# Record list:
——

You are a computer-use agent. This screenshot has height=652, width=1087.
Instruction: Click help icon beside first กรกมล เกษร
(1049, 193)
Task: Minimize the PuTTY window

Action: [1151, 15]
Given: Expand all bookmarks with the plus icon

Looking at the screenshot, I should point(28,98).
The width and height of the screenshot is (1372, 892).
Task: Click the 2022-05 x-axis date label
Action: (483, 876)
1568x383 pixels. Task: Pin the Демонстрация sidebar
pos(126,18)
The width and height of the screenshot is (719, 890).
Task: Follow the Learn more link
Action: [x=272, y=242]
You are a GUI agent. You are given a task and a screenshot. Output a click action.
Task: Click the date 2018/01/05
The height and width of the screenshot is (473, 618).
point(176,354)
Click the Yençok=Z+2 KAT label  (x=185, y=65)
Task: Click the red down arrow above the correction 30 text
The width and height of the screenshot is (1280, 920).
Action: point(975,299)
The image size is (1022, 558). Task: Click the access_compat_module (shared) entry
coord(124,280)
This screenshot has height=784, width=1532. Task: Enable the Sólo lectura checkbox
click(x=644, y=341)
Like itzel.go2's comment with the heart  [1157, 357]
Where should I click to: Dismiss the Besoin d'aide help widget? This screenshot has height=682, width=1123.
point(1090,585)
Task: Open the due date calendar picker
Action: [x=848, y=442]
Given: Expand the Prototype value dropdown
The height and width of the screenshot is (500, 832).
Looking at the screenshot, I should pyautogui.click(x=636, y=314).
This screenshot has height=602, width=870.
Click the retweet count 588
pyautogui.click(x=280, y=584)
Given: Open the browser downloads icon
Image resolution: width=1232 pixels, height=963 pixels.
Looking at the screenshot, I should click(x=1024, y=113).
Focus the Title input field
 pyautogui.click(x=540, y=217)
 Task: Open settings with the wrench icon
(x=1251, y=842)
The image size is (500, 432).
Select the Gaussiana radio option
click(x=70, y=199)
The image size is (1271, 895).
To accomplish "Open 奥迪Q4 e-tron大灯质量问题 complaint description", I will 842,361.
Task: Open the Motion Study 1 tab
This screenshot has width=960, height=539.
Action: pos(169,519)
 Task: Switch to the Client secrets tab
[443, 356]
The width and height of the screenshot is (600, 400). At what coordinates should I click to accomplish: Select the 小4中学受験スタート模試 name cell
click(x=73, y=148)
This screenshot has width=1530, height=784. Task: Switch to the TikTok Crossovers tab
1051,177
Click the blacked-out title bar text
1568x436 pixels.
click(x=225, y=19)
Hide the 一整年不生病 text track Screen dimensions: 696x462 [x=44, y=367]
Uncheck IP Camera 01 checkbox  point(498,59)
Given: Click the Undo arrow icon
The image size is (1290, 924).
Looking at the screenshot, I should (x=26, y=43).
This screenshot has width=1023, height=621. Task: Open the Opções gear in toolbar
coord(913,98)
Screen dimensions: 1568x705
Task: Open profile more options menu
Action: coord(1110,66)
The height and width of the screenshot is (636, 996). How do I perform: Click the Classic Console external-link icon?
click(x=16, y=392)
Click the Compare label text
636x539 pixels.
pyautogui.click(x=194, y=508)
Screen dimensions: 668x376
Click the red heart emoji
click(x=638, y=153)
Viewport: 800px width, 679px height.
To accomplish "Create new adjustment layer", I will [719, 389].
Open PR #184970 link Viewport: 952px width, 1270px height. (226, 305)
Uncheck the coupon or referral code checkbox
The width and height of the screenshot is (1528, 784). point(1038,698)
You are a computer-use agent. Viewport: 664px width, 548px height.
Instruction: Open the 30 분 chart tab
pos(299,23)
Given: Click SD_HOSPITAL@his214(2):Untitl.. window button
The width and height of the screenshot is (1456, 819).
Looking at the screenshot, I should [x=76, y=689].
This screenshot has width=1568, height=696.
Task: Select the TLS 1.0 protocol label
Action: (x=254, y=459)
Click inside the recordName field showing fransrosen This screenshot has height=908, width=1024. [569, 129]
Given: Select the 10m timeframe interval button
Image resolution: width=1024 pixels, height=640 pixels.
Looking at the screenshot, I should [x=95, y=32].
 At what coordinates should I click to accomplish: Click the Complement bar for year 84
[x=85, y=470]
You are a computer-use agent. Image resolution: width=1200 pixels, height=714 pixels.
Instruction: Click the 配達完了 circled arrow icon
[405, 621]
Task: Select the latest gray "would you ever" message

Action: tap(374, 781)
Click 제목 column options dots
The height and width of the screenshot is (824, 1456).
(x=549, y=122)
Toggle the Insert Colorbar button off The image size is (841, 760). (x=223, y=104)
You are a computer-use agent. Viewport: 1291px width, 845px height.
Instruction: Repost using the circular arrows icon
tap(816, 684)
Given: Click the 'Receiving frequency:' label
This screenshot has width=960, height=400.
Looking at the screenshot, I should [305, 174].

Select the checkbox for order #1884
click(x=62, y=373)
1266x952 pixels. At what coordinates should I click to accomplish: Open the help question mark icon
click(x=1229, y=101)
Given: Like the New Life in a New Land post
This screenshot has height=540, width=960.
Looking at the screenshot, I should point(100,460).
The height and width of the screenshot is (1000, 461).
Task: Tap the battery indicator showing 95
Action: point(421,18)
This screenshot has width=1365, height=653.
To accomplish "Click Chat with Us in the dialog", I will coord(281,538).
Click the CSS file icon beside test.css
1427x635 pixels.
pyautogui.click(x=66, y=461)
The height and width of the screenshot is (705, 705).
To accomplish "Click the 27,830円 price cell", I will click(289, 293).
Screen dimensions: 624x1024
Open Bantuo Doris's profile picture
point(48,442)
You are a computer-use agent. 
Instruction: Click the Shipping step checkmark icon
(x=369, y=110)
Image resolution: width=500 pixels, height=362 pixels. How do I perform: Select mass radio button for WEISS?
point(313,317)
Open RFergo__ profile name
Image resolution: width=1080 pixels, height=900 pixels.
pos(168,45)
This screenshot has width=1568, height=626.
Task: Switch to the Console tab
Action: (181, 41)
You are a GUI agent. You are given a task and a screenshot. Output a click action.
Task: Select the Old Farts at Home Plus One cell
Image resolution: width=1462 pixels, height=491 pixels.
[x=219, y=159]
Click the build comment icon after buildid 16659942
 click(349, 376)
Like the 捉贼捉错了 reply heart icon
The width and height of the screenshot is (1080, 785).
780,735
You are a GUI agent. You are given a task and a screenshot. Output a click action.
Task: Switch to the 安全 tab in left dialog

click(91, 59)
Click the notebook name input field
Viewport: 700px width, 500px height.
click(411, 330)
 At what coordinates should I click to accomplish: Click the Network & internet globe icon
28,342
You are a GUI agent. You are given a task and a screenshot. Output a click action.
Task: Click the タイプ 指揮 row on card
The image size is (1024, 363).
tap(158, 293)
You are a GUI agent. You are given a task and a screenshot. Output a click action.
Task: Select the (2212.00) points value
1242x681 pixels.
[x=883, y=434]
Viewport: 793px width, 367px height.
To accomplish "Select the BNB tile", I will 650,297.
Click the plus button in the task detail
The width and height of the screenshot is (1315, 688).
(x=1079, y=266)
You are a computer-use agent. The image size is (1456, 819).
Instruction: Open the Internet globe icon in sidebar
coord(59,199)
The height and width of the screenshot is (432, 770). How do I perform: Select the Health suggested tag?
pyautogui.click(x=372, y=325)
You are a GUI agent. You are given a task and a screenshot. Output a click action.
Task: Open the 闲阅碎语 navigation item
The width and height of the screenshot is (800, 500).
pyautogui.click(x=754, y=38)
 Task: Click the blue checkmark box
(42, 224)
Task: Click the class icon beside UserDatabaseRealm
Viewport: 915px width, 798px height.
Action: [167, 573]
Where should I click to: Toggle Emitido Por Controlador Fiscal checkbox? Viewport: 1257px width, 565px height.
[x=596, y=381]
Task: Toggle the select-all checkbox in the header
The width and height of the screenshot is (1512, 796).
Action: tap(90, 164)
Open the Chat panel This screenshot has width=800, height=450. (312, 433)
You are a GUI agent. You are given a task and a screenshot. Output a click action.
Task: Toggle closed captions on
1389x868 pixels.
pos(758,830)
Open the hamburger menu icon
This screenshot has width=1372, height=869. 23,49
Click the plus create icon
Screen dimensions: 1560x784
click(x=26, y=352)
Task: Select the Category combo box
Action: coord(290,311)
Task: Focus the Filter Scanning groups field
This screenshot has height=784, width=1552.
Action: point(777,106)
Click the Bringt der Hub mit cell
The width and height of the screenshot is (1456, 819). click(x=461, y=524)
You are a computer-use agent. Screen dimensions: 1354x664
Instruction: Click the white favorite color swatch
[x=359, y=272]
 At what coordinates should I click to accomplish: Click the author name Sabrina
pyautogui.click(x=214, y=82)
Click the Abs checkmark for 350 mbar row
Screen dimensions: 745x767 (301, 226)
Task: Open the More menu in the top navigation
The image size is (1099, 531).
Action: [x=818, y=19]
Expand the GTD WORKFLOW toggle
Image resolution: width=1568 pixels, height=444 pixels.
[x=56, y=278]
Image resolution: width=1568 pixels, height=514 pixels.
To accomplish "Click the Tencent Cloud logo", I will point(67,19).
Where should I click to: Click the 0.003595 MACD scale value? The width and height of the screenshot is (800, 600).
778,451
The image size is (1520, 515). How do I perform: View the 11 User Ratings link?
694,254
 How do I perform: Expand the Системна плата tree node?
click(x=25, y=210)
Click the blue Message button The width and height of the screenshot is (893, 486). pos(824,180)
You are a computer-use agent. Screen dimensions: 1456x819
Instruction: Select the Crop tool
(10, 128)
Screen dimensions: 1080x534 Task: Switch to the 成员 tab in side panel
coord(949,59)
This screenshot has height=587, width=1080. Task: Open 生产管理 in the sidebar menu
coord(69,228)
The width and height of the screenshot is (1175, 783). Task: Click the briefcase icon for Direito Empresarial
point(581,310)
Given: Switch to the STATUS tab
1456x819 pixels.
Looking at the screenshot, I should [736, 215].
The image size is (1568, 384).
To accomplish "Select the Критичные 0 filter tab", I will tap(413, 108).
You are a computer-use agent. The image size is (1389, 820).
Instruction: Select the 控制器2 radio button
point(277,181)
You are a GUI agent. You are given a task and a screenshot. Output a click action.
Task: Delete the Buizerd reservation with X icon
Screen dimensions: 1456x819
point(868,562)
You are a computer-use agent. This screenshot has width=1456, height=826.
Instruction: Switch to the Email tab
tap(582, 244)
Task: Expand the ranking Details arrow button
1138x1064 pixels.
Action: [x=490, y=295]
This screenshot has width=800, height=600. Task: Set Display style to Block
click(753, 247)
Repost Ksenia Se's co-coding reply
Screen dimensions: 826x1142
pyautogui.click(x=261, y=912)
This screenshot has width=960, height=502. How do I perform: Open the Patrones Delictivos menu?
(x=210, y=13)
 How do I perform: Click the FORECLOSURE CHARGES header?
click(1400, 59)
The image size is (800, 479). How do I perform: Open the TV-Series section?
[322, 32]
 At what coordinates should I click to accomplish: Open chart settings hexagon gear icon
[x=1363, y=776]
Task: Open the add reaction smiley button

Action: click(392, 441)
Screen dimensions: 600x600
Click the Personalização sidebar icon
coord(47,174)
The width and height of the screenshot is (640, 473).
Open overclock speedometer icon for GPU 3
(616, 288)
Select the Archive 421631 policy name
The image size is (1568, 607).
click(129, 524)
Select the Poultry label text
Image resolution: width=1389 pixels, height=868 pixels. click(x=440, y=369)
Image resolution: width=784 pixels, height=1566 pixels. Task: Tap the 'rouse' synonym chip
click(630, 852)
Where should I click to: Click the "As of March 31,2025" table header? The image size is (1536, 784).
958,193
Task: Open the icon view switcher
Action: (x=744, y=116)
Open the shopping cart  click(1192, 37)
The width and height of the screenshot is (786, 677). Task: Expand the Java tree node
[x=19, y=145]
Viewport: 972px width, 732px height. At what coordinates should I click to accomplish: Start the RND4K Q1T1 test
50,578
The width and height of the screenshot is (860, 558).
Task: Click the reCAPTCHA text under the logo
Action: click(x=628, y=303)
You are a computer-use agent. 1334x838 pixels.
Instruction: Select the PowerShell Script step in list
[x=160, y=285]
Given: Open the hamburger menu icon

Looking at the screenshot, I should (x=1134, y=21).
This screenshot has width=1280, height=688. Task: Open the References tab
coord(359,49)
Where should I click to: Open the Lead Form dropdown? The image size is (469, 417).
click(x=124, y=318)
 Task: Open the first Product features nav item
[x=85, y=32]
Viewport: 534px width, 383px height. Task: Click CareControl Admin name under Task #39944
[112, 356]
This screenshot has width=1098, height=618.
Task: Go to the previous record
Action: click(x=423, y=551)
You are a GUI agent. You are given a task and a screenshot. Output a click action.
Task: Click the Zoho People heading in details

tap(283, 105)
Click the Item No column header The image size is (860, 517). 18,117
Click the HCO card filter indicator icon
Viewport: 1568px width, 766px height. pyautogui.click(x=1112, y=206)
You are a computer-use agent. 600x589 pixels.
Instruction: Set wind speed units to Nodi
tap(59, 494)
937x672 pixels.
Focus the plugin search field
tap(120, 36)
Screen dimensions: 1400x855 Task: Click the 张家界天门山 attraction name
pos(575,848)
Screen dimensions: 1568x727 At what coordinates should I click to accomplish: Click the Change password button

——

Copy the listing above from the line that contains "Given: Click the 'Receiving frequency:' label" through the line that contains "(x=369, y=110)", switching "checkbox" to "check box" and leaving everything else unchanged.

Given: Click the 'Receiving frequency:' label
This screenshot has width=960, height=400.
Looking at the screenshot, I should [305, 174].

Select the check box for order #1884
click(x=62, y=373)
1266x952 pixels. At what coordinates should I click to accomplish: Open the help question mark icon
click(x=1229, y=101)
Given: Like the New Life in a New Land post
This screenshot has height=540, width=960.
Looking at the screenshot, I should point(100,460).
The height and width of the screenshot is (1000, 461).
Task: Tap the battery indicator showing 95
Action: point(421,18)
This screenshot has width=1365, height=653.
To accomplish "Click Chat with Us in the dialog", I will coord(281,538).
Click the CSS file icon beside test.css
1427x635 pixels.
pyautogui.click(x=66, y=461)
The height and width of the screenshot is (705, 705).
To accomplish "Click the 27,830円 price cell", I will click(289, 293).
Screen dimensions: 624x1024
Open Bantuo Doris's profile picture
point(48,442)
You are a computer-use agent. 
Instruction: Click the Shipping step checkmark icon
(x=369, y=110)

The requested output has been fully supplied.